## Problem requirements
Set down the entries exactly. No line may differ from its source.

## Records for the task
——
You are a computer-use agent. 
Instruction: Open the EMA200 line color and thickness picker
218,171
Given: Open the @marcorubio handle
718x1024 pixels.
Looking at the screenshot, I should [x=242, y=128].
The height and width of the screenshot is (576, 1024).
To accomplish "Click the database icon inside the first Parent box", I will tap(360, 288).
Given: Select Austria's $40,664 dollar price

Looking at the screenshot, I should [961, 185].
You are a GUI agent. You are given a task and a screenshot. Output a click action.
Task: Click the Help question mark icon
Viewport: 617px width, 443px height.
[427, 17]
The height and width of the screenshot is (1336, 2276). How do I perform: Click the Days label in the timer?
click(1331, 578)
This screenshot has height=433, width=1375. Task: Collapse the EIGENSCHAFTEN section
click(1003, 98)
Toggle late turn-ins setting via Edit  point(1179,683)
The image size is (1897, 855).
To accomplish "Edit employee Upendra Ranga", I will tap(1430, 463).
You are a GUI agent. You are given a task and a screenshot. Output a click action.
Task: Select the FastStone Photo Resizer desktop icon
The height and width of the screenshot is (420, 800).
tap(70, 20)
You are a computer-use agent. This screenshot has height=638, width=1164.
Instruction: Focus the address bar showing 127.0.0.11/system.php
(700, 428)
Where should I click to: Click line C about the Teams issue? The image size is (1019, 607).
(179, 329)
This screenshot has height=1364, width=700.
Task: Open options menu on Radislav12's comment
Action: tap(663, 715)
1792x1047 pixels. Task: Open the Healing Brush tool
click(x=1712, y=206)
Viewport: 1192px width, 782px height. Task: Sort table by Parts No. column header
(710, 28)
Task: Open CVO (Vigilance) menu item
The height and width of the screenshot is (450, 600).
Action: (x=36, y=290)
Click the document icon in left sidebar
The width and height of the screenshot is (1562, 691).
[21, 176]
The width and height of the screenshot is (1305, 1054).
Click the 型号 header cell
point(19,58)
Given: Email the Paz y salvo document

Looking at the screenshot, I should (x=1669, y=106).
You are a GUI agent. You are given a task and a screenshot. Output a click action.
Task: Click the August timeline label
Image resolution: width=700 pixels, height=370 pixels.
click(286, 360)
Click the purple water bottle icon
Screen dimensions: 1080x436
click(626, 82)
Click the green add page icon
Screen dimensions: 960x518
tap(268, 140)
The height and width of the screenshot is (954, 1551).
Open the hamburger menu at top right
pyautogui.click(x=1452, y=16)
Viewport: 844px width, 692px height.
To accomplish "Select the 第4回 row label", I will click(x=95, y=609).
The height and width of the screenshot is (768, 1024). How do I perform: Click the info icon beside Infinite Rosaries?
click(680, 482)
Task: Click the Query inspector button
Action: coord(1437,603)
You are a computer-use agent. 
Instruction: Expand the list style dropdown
——
## Result of the task
You are a computer-use agent. 
Instruction: Open the EMA200 line color and thickness picker
218,171
Given: Open the @marcorubio handle
718x1024 pixels.
Looking at the screenshot, I should [x=242, y=128].
The height and width of the screenshot is (576, 1024).
To accomplish "Click the database icon inside the first Parent box", I will tap(360, 288).
Given: Select Austria's $40,664 dollar price

Looking at the screenshot, I should [961, 185].
You are a GUI agent. You are given a task and a screenshot. Output a click action.
Task: Click the Help question mark icon
Viewport: 617px width, 443px height.
[427, 17]
The height and width of the screenshot is (1336, 2276). How do I perform: Click the Days label in the timer?
click(1331, 578)
This screenshot has height=433, width=1375. Task: Collapse the EIGENSCHAFTEN section
click(1003, 98)
Toggle late turn-ins setting via Edit  point(1179,683)
The image size is (1897, 855).
To accomplish "Edit employee Upendra Ranga", I will tap(1430, 463).
You are a GUI agent. You are given a task and a screenshot. Output a click action.
Task: Select the FastStone Photo Resizer desktop icon
The height and width of the screenshot is (420, 800).
tap(70, 20)
You are a computer-use agent. This screenshot has height=638, width=1164.
Instruction: Focus the address bar showing 127.0.0.11/system.php
(700, 428)
Where should I click to: Click line C about the Teams issue? The image size is (1019, 607).
(179, 329)
This screenshot has height=1364, width=700.
Task: Open options menu on Radislav12's comment
Action: tap(663, 715)
1792x1047 pixels. Task: Open the Healing Brush tool
click(x=1712, y=206)
Viewport: 1192px width, 782px height. Task: Sort table by Parts No. column header
(710, 28)
Task: Open CVO (Vigilance) menu item
The height and width of the screenshot is (450, 600).
Action: (x=36, y=290)
Click the document icon in left sidebar
The width and height of the screenshot is (1562, 691).
[21, 176]
The width and height of the screenshot is (1305, 1054).
Click the 型号 header cell
point(19,58)
Given: Email the Paz y salvo document

Looking at the screenshot, I should (x=1669, y=106).
You are a GUI agent. You are given a task and a screenshot. Output a click action.
Task: Click the August timeline label
Image resolution: width=700 pixels, height=370 pixels.
click(286, 360)
Click the purple water bottle icon
Screen dimensions: 1080x436
click(626, 82)
Click the green add page icon
Screen dimensions: 960x518
tap(268, 140)
The height and width of the screenshot is (954, 1551).
Open the hamburger menu at top right
pyautogui.click(x=1452, y=16)
Viewport: 844px width, 692px height.
To accomplish "Select the 第4回 row label", I will click(x=95, y=609).
The height and width of the screenshot is (768, 1024). How do I perform: Click the info icon beside Infinite Rosaries?
click(680, 482)
Task: Click the Query inspector button
Action: coord(1437,603)
You are a computer-use agent. 
Instruction: Expand the list style dropdown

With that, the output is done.